Public relations w przestrzeni społecznej 85
Charakterystyczna dla takiego społeczeństwa jest partycypacja publiczna. Anna Olech i Tomasz Kaźmierczak wymieniają modele partycypacji publicznej:
Przy zastosowaniu tego podstawowego kryterium, jakim jest zakres władzy posiadanej przez obywateli władze publiczne, zidentyfikowano następujące modele partycypacji publicznej:
1) asymetryczny - udział obywateli minimalny, władz lokalnych - maksymalny,
2) opiniodawczo-konsultacyjny - dominujący udział władz lokalnych przy znacznym udziale obywateli,
3) symetryczny - udział obu stron zrównoważony,
4) delegowanie - dominujący udział obywateli przy znacznym lub minimalnym udziale władz publicznych [Kazimierczak, Olech, 2011: 103].
Autorzy przyporządkowują opisanym przez siebie modelom techniki komunikowania, takie jak zamieszczanie informacji na tablicy ogłoszeń czy udział w pikietach i strajkach [Olech, Kaźmierczak, 2011: 105-106]. Wydaje się, że przyporządkowanie samych technik komunikowania do modeli partycypacji społecznej zbyt pobieżnie traktuje problem.
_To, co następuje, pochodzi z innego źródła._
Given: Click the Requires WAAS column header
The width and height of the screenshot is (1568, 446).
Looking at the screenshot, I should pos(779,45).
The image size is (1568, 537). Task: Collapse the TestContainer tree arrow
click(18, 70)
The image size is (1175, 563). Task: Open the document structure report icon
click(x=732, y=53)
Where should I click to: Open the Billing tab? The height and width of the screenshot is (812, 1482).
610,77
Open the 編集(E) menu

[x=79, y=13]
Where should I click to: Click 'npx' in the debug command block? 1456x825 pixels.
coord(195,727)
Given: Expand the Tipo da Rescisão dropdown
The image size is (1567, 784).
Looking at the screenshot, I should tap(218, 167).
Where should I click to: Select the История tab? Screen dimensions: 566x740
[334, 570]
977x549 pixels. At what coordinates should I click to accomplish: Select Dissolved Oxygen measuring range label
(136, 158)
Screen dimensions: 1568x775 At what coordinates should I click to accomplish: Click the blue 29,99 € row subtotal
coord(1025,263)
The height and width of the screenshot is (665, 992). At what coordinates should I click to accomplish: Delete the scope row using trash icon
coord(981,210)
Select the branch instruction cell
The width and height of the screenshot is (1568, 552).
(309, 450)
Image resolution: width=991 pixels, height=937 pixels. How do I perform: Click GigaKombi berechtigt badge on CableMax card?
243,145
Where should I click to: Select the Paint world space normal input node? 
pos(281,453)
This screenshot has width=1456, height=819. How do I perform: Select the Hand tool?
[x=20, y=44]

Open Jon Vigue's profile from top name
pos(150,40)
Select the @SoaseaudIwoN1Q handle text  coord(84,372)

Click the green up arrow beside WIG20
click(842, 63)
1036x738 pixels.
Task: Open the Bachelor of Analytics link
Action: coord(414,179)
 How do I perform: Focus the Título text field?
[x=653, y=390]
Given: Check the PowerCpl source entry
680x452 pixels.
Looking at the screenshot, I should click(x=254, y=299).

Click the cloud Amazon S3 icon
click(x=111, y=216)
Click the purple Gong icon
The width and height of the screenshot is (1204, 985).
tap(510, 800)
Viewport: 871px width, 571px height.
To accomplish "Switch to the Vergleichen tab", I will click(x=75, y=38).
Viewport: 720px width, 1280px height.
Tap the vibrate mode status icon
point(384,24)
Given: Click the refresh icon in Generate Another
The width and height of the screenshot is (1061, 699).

Celowe zatem jest zderzenie tych modeli z opisanymi wyżej modelami public relations, wyróżnionymi przez Gruniga.
Należy zauważyć, że choć pierwszy z modeli Gruniga pasuje raczej do państw autorytarnych oraz totalitarnych i zakłada minimalną partycypację obywateli, to następne odpowiadają modelom partycypacji społecznej: drugi - pierwszemu modelowi partycypacji społecznej, trzeci model Gruniga - drugiemu modelowi partycypacji społecznej, czwarty model Gruniga odpowiada natomiast dwóm ostatnim modelom partycypacji społecznej.
Oznacza to, że jakość public relations i jakość partycypacji społecznej, a więc w uproszczeniu jakość demokracji i kultury politycznej, wzajemnie się wiążą.
Związek public relations i demokracji jest wielokrotnie podnoszony przez różnych autorów. W podręczniku Romana Backera, Joanny Marszałek-Kawy i Joanny Modrzyńskiej czytamy, że „głównymi składnikami PR są: demokracja, liberalna gospodarka rynkowa oraz kultura masowa” [Backer, Marszalek-Kawa, Modrzyńska, 2004: 244-257].
Konrad Ciesiołkiewicz traktuje z kolei polityczny PR jako integralną część demokracji, pisząc o nierozerwalności PR i polityki demokratycznej [Ciesiołkiewicz, 2011].
Jerzy Olędzki określa to jeszcze dobitniej:
Public relations są nierozerwalnie związane z demokracją. Public relations istnieją tylko w tych krajach, gdzie jest „głośna opinia publiczna” i swoboda inicjowania debaty publicznej, gdyż public relations wymagają pewnych warunków rozwoju, aby nie stały się tylko propagandą i reklamą. Te warunki to:
1) wolność słowa,
2) pluralizm mediów oraz dostęp do różnych środków informacji i opinii,
3) wolny rynek,
4) swobodny przepływ informacji (internet) [Olędzki, 2011].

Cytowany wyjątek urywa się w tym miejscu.